The author claims to respect, and at the same time pity, these developers, something that he has later tried to put into perspective on the 501 Manifesto Blog, where he not only fails to understand why people are taking issue with the statement, but also ends up making things even worse by stating stuff like the following:
If you’re still feeling offended by the “pity” thing – one word in a longer, and I think mostly coherent and reasonable document – it may be that you’re not quite the nerd of the popular imagination. It may be that you’re a tedious, perpetually angry alpha-male coder who gets in everyones faces and throws a tantrum when they fail to show reverence to your throbbing code boner.
What the author fails to understand is that the problem is not the word “pity”, it's the fact that he believes contributing to open source projects, attending user group meet-ups or writing technical blogs are just as stupid/bad/wrong as pushing code to GitHub from the toilet. The idea of pushing code to GitHub from the toilet is ridiculous, and if your job requires you to do it (or, worse, you do it because you think it's fun), then I pity you, too.

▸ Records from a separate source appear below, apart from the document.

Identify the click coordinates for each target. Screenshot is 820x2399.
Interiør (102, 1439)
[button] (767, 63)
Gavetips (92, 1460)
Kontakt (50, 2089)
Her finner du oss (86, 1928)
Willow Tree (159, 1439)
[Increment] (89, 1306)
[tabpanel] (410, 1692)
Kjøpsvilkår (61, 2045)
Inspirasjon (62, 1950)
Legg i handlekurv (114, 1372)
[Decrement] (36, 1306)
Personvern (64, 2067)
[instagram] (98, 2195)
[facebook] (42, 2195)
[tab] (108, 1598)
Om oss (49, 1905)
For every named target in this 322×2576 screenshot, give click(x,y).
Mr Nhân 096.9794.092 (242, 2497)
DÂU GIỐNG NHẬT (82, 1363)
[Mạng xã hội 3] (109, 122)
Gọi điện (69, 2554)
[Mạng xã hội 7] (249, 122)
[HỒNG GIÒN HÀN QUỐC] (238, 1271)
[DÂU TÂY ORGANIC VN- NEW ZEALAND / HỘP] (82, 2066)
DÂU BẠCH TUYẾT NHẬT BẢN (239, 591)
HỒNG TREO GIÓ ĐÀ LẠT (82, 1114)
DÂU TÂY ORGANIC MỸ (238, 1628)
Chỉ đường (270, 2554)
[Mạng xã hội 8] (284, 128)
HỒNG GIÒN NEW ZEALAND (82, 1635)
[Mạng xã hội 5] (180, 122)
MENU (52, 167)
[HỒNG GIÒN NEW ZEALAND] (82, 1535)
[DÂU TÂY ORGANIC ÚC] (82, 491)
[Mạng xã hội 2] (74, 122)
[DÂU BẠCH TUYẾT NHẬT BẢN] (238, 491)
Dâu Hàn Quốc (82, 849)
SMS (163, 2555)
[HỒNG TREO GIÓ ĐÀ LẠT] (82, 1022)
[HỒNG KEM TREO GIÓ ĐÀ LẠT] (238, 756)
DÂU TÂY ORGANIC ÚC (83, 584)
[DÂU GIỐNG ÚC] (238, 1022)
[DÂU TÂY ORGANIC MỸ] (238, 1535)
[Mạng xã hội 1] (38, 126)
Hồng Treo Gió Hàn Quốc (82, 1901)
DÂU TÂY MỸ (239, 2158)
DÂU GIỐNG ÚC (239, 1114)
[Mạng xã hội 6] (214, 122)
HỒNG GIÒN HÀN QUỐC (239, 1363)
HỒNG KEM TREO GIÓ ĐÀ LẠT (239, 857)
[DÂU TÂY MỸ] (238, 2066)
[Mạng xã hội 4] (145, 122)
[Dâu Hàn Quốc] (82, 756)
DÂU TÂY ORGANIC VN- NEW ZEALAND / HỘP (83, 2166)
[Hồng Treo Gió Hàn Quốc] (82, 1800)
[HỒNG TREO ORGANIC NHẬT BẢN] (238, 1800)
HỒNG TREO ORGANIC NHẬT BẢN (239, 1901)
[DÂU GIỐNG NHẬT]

At this point it's become really hard to defend the author, which really is a shame. The 501 Developer Manifesto could have been a great and important little piece of developer literature. But with the included snide remarks and the poor effort that is its blog, it stands as nothing more than a poorly conceived rant-fest by a developer who's probably better at writing code than at getting his point across.
The Manifesto also includes a link to Programmers Being Dicks, a Tumblelog collecting instances of, well, programmers being dicks. I take issue with efforts like that. Yes, our industry has dicks, sexists, idiots (and the occasional decent person making a bad call). But for every one of those, there are a hundred perfectly cool people who just get on with their jobs and don't feel the constant need to rant, belittle or patronize. Those are the real 501 Developers, and they don't even have a website.